If there was EVER a call for a third option, now is the time.

And that’s really the sad part about this. There is more than just a third option, and I don’t just mean the option of not voting. There are other candidates running for President. Candidates that you will never hear about except over the Internet. Candidates with plans and ideas for making America a better country, for right or for wrong.

Oh, sure, you MIGHT hear a little bit about Pat Buchanan because he’s a GOP also-ran running on the Reform Party ticket. But will the government-condoned duopoly called the Democrats and Republicans allow Buchanan to take part in the debates? Probably not. Not because they thought Buchanan would be a challenge to their power structure, but merely on the principle that adding even ONE extra seat to those debates would open the door for other challenges to their power structure, and to bring in candidates that WOULD be credible enough to pose a threat.

Let’s get brutally honest here… This is not about whether or not third party candidates are competent enough to run for president. As this campaign season proves, any idiot with enough political clout, a team of spin doctors, and a ton of soft money can be considered a candidate for the presidency. This is about maintaining a power structure that have profited the two dominant political parties. This is about maintaining a monopoly that would be blatantly illegal outside of politics.

The end result can be seen by what the voting populace does.
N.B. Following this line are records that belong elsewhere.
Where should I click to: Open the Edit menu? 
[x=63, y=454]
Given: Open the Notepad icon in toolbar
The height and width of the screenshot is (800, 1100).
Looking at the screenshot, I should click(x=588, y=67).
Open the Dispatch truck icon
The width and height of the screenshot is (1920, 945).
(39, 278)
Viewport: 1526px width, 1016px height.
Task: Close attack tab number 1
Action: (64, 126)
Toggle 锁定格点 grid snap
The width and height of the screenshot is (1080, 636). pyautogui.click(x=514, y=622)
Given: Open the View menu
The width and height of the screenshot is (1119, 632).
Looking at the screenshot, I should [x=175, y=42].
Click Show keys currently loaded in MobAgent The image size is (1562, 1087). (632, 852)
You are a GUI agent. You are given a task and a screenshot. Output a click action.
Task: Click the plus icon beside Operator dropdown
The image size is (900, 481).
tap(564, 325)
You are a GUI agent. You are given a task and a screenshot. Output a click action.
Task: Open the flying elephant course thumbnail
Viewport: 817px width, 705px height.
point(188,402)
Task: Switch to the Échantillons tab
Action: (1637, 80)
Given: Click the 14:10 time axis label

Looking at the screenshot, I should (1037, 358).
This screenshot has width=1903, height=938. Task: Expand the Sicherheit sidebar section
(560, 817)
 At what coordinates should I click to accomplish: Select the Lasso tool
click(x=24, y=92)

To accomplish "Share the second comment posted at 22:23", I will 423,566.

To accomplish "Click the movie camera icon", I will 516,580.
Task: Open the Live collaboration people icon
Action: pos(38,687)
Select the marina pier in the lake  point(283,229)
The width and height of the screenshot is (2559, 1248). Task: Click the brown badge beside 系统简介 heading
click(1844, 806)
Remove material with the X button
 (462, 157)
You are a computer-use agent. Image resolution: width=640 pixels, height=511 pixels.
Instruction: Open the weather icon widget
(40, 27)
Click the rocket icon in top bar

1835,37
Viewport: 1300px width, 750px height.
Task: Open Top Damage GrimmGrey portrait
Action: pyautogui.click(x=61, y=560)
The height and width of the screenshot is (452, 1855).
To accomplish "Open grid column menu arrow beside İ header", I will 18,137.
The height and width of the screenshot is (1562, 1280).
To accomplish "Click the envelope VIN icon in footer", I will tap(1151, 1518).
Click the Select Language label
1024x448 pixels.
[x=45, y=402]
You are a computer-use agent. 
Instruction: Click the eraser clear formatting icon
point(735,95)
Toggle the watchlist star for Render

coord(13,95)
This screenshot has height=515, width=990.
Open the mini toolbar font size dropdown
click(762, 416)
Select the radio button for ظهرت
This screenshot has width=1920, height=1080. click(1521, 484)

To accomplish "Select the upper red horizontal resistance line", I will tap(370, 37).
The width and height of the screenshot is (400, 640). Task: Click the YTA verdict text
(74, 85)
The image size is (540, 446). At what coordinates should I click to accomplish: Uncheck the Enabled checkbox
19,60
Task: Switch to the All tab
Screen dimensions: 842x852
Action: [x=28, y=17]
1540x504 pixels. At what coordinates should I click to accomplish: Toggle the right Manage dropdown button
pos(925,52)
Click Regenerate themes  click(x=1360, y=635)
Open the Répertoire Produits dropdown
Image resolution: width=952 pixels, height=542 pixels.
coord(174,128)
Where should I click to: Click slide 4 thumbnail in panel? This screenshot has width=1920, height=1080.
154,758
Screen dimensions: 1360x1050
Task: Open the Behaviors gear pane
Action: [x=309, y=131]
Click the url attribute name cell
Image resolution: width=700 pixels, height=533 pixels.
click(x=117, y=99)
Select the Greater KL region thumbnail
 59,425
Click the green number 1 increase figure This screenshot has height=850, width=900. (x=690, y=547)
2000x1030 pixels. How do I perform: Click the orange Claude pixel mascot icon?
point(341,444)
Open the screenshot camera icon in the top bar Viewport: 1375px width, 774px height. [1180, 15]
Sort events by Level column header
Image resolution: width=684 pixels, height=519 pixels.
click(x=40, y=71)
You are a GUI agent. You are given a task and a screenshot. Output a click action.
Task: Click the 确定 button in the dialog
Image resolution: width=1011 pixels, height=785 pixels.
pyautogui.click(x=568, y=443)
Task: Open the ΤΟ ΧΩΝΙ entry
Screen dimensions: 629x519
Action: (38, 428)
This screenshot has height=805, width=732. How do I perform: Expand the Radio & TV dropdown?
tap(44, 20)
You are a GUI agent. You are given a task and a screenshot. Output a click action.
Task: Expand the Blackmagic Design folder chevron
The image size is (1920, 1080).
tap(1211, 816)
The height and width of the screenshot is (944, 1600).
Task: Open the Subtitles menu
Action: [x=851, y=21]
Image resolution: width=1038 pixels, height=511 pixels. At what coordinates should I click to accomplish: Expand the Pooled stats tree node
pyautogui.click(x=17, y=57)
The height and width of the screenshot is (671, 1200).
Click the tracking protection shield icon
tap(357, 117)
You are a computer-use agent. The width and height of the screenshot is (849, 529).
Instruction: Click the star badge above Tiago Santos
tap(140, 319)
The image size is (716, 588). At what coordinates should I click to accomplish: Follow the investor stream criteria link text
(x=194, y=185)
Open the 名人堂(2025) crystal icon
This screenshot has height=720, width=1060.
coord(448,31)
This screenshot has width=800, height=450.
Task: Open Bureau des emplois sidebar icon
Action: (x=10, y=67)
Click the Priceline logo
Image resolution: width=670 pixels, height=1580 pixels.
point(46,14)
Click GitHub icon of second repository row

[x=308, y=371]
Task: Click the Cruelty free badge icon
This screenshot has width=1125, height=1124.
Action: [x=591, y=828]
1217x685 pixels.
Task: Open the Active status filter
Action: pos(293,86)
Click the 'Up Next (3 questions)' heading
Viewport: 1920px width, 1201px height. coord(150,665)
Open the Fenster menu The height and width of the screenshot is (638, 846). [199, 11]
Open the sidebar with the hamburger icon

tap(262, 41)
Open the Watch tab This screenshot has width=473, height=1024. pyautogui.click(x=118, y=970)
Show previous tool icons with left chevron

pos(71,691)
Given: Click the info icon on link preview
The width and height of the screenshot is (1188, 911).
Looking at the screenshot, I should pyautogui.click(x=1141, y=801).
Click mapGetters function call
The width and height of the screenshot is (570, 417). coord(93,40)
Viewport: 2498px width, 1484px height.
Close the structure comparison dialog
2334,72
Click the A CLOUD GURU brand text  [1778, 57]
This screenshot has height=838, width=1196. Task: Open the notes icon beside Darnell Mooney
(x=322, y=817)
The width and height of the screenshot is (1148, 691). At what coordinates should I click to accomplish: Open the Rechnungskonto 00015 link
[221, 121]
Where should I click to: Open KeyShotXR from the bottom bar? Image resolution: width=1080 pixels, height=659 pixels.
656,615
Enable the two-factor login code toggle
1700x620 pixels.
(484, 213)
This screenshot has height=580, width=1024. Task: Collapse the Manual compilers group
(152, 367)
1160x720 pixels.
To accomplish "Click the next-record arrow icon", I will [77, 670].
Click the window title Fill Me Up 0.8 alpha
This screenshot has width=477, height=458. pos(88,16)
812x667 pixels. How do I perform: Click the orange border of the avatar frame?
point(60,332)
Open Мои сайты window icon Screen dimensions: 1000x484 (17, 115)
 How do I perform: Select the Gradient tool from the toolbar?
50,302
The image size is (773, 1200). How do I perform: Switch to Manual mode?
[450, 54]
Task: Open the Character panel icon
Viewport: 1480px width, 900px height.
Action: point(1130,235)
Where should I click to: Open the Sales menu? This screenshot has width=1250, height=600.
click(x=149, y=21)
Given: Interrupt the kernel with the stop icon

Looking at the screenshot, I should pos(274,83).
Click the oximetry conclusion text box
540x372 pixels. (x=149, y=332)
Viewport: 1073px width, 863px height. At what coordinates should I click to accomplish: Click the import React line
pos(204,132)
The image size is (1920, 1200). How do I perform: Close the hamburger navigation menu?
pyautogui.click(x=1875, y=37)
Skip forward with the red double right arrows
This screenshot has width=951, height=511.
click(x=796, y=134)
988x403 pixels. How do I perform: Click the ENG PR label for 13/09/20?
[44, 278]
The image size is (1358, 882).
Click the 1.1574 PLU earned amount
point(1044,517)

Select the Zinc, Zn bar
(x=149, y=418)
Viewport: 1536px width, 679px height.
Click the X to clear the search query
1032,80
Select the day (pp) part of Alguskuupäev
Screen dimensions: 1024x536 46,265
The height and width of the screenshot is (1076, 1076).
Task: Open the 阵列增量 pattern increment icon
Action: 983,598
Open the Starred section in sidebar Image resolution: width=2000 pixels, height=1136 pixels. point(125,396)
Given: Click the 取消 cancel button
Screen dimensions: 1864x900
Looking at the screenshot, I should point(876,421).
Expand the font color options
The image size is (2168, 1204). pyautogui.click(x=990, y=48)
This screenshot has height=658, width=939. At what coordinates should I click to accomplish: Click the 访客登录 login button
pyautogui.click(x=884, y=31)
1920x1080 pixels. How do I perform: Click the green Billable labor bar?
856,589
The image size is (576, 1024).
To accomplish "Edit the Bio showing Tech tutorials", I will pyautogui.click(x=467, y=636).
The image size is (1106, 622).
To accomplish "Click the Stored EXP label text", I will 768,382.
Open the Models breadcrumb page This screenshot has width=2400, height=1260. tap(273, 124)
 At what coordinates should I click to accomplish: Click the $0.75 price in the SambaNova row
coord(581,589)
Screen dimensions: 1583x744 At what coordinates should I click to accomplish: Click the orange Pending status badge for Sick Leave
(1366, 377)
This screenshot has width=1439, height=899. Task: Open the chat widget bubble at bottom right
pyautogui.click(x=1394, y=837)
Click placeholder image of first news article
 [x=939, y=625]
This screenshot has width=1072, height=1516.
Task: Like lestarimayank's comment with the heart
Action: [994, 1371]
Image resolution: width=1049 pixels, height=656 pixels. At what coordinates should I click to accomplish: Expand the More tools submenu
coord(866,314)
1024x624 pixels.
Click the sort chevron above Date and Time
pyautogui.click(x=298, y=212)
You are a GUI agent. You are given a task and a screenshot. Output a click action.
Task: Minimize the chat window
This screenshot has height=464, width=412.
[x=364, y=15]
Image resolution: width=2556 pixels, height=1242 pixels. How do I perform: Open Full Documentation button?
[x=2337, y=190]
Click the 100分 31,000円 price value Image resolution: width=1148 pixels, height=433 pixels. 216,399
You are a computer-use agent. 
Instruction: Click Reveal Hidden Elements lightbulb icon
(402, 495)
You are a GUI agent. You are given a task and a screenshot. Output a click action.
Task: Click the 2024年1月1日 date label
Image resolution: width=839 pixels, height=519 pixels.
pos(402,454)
They are so turned off by the blandness and the in-fighting and the mudslinging that they refuse to go to the polls. They’ve become a nation of voting slackers; of people for whom the political establishment not only expects to not show up at the polls, but base their very existence on that non-vote.

Is there a solution? You bet. But it’s not going to be easy. It requires changing the voting sentiments of people in general. It means stop voting for whom you think has a better chance of winning and voting for whom you think would best do the job, win or lose. Only when that happens do you stop the dumbing-down of our political candidates. Only then will the candidates and their party bosses stop taking your vote - and especially your non-vote - for granted. Only then will the party bosses to look for real leaders, people who can face the real issues in America, instead of looking for suave spokesmen for their agendas. Only then will you have candidates that are worth a damn in this world.

Forget trying to wait for Congress to pass some kind of lame-ass campaign reform law. The only law they’ll pass will be one that will continue their two-party monopoly and keep the party bosses in power. REAL reform won’t come from the politicians. It will come when the voters stop acting like Pavlovian dogs and start responding to the one voice that truly guides them - their own.